▸ **Requirements**
Copy out every line of the data below word for word, keeping the original line order.

Click-target data:
* * *
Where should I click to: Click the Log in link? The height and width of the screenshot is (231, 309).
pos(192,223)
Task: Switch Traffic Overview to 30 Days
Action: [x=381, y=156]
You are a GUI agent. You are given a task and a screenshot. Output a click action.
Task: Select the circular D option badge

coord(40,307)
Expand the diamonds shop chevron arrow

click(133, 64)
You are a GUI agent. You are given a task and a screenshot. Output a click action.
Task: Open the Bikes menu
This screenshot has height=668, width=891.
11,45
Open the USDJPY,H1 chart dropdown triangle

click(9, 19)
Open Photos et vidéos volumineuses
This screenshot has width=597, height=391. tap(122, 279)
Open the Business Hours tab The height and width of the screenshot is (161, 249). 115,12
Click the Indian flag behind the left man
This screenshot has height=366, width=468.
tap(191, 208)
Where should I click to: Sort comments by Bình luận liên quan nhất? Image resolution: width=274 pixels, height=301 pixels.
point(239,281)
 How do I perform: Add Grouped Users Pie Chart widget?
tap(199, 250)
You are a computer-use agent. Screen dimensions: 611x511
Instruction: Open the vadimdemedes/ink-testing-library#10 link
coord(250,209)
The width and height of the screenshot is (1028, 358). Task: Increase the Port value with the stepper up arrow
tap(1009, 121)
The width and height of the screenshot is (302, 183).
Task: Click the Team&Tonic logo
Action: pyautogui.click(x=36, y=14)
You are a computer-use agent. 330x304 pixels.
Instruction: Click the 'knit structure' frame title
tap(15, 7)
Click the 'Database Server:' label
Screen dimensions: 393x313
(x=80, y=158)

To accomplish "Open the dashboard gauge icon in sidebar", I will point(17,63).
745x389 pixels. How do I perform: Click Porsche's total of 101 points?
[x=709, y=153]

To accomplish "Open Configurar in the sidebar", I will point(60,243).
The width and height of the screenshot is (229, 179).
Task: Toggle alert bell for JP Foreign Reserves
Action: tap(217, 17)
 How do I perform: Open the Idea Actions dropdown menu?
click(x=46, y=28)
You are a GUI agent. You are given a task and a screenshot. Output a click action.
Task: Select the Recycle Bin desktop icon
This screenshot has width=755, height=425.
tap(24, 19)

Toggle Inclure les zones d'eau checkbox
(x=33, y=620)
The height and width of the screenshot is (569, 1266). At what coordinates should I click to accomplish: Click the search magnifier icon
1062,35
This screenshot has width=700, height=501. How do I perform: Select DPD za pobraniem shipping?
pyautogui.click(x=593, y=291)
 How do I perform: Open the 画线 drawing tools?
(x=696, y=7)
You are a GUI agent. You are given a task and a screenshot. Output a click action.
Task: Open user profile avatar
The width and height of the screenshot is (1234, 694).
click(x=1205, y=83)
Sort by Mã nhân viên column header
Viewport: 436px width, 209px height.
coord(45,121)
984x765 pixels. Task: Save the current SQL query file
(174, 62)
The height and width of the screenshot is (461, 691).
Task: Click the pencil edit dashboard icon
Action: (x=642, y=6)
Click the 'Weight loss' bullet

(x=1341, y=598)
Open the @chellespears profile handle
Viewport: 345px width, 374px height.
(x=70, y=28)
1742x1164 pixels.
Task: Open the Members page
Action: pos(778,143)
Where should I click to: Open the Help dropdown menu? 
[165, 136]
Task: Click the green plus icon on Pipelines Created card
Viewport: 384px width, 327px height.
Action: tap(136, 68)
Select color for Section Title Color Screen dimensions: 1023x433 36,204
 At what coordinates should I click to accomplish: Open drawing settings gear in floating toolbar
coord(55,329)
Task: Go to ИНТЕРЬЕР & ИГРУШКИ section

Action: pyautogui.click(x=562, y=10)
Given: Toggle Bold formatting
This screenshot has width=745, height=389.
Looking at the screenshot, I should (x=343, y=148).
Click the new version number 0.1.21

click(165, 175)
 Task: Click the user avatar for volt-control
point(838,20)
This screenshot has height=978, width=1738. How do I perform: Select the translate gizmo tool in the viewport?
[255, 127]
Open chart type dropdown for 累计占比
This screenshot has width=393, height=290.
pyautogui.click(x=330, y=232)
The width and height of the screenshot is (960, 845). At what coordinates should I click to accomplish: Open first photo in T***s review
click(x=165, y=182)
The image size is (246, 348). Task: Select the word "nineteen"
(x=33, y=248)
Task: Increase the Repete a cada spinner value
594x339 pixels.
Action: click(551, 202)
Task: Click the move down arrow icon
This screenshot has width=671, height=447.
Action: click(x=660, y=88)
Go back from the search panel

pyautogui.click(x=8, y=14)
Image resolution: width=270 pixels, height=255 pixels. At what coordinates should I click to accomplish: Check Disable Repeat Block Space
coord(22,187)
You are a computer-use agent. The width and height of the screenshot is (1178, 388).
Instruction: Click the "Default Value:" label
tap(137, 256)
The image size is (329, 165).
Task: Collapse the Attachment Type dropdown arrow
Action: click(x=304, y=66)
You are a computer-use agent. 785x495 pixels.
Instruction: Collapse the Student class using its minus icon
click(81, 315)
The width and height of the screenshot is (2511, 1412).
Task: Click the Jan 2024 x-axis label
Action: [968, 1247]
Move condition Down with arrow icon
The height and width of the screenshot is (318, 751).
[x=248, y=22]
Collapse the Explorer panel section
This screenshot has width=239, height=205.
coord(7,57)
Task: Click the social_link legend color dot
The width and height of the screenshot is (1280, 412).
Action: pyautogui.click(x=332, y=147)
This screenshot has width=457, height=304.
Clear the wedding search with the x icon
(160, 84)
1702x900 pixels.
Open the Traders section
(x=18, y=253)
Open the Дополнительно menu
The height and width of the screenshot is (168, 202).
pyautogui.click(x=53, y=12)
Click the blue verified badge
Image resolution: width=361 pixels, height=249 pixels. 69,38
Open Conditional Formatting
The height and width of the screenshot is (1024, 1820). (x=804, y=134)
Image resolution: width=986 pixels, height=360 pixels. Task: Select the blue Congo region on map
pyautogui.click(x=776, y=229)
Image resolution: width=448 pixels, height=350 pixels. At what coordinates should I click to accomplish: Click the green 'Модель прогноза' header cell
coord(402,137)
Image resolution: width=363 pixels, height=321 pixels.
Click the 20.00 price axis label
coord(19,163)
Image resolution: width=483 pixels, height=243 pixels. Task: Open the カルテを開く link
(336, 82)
* * *
▸ **Answer to the exercise**
Where should I click to: Click the Log in link? The height and width of the screenshot is (231, 309).
pos(192,223)
Task: Switch Traffic Overview to 30 Days
Action: [x=381, y=156]
You are a GUI agent. You are given a task and a screenshot. Output a click action.
Task: Select the circular D option badge

coord(40,307)
Expand the diamonds shop chevron arrow

click(133, 64)
You are a GUI agent. You are given a task and a screenshot. Output a click action.
Task: Open the Bikes menu
This screenshot has height=668, width=891.
11,45
Open the USDJPY,H1 chart dropdown triangle

click(9, 19)
Open Photos et vidéos volumineuses
This screenshot has width=597, height=391. tap(122, 279)
Open the Business Hours tab The height and width of the screenshot is (161, 249). 115,12
Click the Indian flag behind the left man
This screenshot has height=366, width=468.
tap(191, 208)
Where should I click to: Sort comments by Bình luận liên quan nhất? Image resolution: width=274 pixels, height=301 pixels.
point(239,281)
 How do I perform: Add Grouped Users Pie Chart widget?
tap(199, 250)
You are a computer-use agent. Screen dimensions: 611x511
Instruction: Open the vadimdemedes/ink-testing-library#10 link
coord(250,209)
The width and height of the screenshot is (1028, 358). Task: Increase the Port value with the stepper up arrow
tap(1009, 121)
The width and height of the screenshot is (302, 183).
Task: Click the Team&Tonic logo
Action: pyautogui.click(x=36, y=14)
You are a computer-use agent. 330x304 pixels.
Instruction: Click the 'knit structure' frame title
tap(15, 7)
Click the 'Database Server:' label
Screen dimensions: 393x313
(x=80, y=158)

To accomplish "Open the dashboard gauge icon in sidebar", I will point(17,63).
745x389 pixels. How do I perform: Click Porsche's total of 101 points?
[x=709, y=153]

To accomplish "Open Configurar in the sidebar", I will point(60,243).
The width and height of the screenshot is (229, 179).
Task: Toggle alert bell for JP Foreign Reserves
Action: tap(217, 17)
 How do I perform: Open the Idea Actions dropdown menu?
click(x=46, y=28)
You are a GUI agent. You are given a task and a screenshot. Output a click action.
Task: Select the Recycle Bin desktop icon
This screenshot has width=755, height=425.
tap(24, 19)

Toggle Inclure les zones d'eau checkbox
(x=33, y=620)
The height and width of the screenshot is (569, 1266). At what coordinates should I click to accomplish: Click the search magnifier icon
1062,35
This screenshot has width=700, height=501. How do I perform: Select DPD za pobraniem shipping?
pyautogui.click(x=593, y=291)
 How do I perform: Open the 画线 drawing tools?
(x=696, y=7)
You are a GUI agent. You are given a task and a screenshot. Output a click action.
Task: Open user profile avatar
The width and height of the screenshot is (1234, 694).
click(x=1205, y=83)
Sort by Mã nhân viên column header
Viewport: 436px width, 209px height.
coord(45,121)
984x765 pixels. Task: Save the current SQL query file
(174, 62)
The height and width of the screenshot is (461, 691).
Task: Click the pencil edit dashboard icon
Action: (x=642, y=6)
Click the 'Weight loss' bullet

(x=1341, y=598)
Open the @chellespears profile handle
Viewport: 345px width, 374px height.
(x=70, y=28)
1742x1164 pixels.
Task: Open the Members page
Action: pos(778,143)
Where should I click to: Open the Help dropdown menu? 
[165, 136]
Task: Click the green plus icon on Pipelines Created card
Viewport: 384px width, 327px height.
Action: tap(136, 68)
Select color for Section Title Color Screen dimensions: 1023x433 36,204
 At what coordinates should I click to accomplish: Open drawing settings gear in floating toolbar
coord(55,329)
Task: Go to ИНТЕРЬЕР & ИГРУШКИ section

Action: pyautogui.click(x=562, y=10)
Given: Toggle Bold formatting
This screenshot has width=745, height=389.
Looking at the screenshot, I should (x=343, y=148).
Click the new version number 0.1.21

click(165, 175)
 Task: Click the user avatar for volt-control
point(838,20)
This screenshot has height=978, width=1738. How do I perform: Select the translate gizmo tool in the viewport?
[255, 127]
Open chart type dropdown for 累计占比
This screenshot has width=393, height=290.
pyautogui.click(x=330, y=232)
The width and height of the screenshot is (960, 845). At what coordinates should I click to accomplish: Open first photo in T***s review
click(x=165, y=182)
The image size is (246, 348). Task: Select the word "nineteen"
(x=33, y=248)
Task: Increase the Repete a cada spinner value
594x339 pixels.
Action: click(551, 202)
Task: Click the move down arrow icon
This screenshot has width=671, height=447.
Action: click(x=660, y=88)
Go back from the search panel

pyautogui.click(x=8, y=14)
Image resolution: width=270 pixels, height=255 pixels. At what coordinates should I click to accomplish: Check Disable Repeat Block Space
coord(22,187)
You are a computer-use agent. The width and height of the screenshot is (1178, 388).
Instruction: Click the "Default Value:" label
tap(137, 256)
The image size is (329, 165).
Task: Collapse the Attachment Type dropdown arrow
Action: click(x=304, y=66)
You are a computer-use agent. 785x495 pixels.
Instruction: Collapse the Student class using its minus icon
click(81, 315)
The width and height of the screenshot is (2511, 1412).
Task: Click the Jan 2024 x-axis label
Action: [968, 1247]
Move condition Down with arrow icon
The height and width of the screenshot is (318, 751).
[x=248, y=22]
Collapse the Explorer panel section
This screenshot has width=239, height=205.
coord(7,57)
Task: Click the social_link legend color dot
The width and height of the screenshot is (1280, 412).
Action: pyautogui.click(x=332, y=147)
This screenshot has width=457, height=304.
Clear the wedding search with the x icon
(160, 84)
1702x900 pixels.
Open the Traders section
(x=18, y=253)
Open the Дополнительно menu
The height and width of the screenshot is (168, 202).
pyautogui.click(x=53, y=12)
Click the blue verified badge
Image resolution: width=361 pixels, height=249 pixels. 69,38
Open Conditional Formatting
The height and width of the screenshot is (1024, 1820). (x=804, y=134)
Image resolution: width=986 pixels, height=360 pixels. Task: Select the blue Congo region on map
pyautogui.click(x=776, y=229)
Image resolution: width=448 pixels, height=350 pixels. At what coordinates should I click to accomplish: Click the green 'Модель прогноза' header cell
coord(402,137)
Image resolution: width=363 pixels, height=321 pixels.
Click the 20.00 price axis label
coord(19,163)
Image resolution: width=483 pixels, height=243 pixels. Task: Open the カルテを開く link
(336, 82)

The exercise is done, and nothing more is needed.